_Source document_
════

SECONDARY GROWTH LAB

OBJECTIVES: Upon completion of this exercise you should be able to:

1. Be able to identify the tissues secondary stems and roots
2. Be able to identify the cell types of the tissues of secondary stems and roots

The increasing girth of many tree trunks or some roots is due to a growth pattern referred to as secondary growth.  Primary growth adds mostly length to a plant.  Secondary growth adds girth. The cells that are responsible for primary growth are derived from the apical meristem. The cells that are responsible for secondary growth are derived by cambia (sing.: cambium).  Cambia are thin layers of cells that are undifferentiated cells that carry out extensive cell division (mitosis).

Not all plants can undergo secondary growth.  Only some dicots can undergo true secondary growth.  This gives them a different pattern of vascular tissue than a primary stem or root.

The typical stem that undergoes extensive secondary growth is a Type I stem.  As a primary stem, this stem has very wide vascular bundles with narrow inter fascicular rays. In the picture to the right is an immature Type I stem.  The red arrow is showing where the vascular cambium will develop, between the primary phloem and primary xylem.  The vascular cambium will develop from parenchyma cells between the two primary vascular tissues. If you "mouse" over the picture to the right, you will see a zoomed in picture of this image. You can adjust zoom with the "mouse wheel".

════

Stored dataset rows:
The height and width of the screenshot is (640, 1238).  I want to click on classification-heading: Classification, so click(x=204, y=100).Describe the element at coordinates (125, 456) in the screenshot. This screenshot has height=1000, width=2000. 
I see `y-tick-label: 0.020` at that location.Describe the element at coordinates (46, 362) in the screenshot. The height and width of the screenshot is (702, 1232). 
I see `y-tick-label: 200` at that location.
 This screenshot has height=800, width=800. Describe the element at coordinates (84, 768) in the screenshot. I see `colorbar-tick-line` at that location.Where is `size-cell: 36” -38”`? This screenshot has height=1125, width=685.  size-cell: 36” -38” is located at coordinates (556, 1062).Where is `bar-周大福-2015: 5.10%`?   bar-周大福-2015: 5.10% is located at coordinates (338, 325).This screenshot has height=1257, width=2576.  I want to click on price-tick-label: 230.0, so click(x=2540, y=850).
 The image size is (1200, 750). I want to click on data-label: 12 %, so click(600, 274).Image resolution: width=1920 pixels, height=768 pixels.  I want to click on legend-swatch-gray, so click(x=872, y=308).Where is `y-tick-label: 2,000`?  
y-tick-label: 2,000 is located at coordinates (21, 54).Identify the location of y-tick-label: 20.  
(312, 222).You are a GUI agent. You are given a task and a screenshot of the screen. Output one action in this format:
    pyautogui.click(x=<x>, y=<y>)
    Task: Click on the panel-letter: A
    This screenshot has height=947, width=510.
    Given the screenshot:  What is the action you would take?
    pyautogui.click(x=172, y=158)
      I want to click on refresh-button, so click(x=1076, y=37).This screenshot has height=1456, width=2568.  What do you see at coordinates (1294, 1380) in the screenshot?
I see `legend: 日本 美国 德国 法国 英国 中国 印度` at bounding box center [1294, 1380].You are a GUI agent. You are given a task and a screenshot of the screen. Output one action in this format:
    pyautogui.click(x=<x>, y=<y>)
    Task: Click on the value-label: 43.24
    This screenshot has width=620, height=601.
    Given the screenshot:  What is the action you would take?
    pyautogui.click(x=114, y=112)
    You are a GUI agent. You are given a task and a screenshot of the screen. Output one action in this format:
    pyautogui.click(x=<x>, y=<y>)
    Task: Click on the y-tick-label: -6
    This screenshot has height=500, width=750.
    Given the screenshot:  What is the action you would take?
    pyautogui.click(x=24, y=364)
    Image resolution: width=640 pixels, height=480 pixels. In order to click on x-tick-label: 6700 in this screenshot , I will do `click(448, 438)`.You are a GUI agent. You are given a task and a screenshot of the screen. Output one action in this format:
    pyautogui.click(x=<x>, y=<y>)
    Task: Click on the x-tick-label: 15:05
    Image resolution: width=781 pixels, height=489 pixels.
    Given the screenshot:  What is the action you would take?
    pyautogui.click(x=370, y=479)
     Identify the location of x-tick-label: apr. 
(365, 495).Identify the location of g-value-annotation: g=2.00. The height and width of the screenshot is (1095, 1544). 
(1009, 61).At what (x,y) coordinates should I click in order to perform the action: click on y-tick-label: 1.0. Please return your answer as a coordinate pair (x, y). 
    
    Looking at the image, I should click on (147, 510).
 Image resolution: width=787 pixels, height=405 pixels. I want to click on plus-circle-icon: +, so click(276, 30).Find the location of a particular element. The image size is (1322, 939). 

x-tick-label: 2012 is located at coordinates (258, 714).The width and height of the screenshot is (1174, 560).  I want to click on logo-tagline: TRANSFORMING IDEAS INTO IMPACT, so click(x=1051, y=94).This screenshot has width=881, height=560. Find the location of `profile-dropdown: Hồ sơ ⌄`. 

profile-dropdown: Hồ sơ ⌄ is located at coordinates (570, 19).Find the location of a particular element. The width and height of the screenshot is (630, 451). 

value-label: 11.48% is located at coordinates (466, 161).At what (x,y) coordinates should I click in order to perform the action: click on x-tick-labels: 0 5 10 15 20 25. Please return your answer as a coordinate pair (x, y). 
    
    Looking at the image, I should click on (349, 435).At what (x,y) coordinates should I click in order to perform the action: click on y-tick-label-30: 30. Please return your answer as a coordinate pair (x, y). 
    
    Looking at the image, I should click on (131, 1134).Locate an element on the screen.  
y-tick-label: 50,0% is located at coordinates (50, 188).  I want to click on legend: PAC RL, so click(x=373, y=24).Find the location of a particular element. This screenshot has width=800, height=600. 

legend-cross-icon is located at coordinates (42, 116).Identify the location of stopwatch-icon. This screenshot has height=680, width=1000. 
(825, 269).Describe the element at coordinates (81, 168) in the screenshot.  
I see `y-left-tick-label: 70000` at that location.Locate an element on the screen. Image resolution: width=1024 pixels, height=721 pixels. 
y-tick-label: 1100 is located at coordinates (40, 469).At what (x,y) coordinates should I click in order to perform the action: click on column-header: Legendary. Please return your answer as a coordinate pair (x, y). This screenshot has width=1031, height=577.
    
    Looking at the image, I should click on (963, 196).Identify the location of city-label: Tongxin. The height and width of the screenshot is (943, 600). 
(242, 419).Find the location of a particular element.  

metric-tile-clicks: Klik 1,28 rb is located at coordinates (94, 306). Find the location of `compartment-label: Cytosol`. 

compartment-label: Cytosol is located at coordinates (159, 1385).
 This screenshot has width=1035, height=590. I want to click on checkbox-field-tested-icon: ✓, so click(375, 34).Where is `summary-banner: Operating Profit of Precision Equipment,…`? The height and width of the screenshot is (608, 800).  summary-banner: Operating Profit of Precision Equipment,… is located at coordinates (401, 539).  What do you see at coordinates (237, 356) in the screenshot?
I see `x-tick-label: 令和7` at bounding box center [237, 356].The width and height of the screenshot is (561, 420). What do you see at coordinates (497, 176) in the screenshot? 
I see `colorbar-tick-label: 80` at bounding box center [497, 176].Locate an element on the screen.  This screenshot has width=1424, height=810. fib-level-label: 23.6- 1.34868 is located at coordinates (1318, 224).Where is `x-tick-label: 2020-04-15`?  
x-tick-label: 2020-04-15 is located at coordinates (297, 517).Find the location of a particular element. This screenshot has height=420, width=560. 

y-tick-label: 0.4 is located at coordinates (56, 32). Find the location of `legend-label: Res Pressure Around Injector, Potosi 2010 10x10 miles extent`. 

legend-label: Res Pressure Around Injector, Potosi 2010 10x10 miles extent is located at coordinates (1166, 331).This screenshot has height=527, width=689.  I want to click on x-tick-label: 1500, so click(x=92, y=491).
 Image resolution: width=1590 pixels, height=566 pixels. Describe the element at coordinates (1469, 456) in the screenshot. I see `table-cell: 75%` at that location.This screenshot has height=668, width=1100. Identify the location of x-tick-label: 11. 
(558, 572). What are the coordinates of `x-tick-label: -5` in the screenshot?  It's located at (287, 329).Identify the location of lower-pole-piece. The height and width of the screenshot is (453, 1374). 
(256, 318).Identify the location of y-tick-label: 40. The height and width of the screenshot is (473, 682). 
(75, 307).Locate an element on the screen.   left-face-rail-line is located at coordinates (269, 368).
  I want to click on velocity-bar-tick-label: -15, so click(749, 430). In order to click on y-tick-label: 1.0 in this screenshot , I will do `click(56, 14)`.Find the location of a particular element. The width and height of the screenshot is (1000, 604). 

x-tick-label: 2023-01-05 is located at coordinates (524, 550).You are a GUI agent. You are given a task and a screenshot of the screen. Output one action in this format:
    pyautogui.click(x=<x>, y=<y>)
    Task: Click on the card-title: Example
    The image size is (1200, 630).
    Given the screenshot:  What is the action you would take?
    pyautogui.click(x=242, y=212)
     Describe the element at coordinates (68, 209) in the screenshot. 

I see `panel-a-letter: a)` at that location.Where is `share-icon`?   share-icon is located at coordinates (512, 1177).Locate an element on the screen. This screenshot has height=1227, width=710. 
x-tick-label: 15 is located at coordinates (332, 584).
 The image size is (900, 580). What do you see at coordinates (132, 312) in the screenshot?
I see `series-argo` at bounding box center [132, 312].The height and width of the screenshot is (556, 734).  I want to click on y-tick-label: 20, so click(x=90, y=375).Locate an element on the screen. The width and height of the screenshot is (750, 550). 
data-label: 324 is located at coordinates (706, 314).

════

_Task to carry out_
According to the secondary growth lab, what cells does the vascular cambium develop from?

_Written response_
Parenchyma cells between the primary phloem and the primary xylem.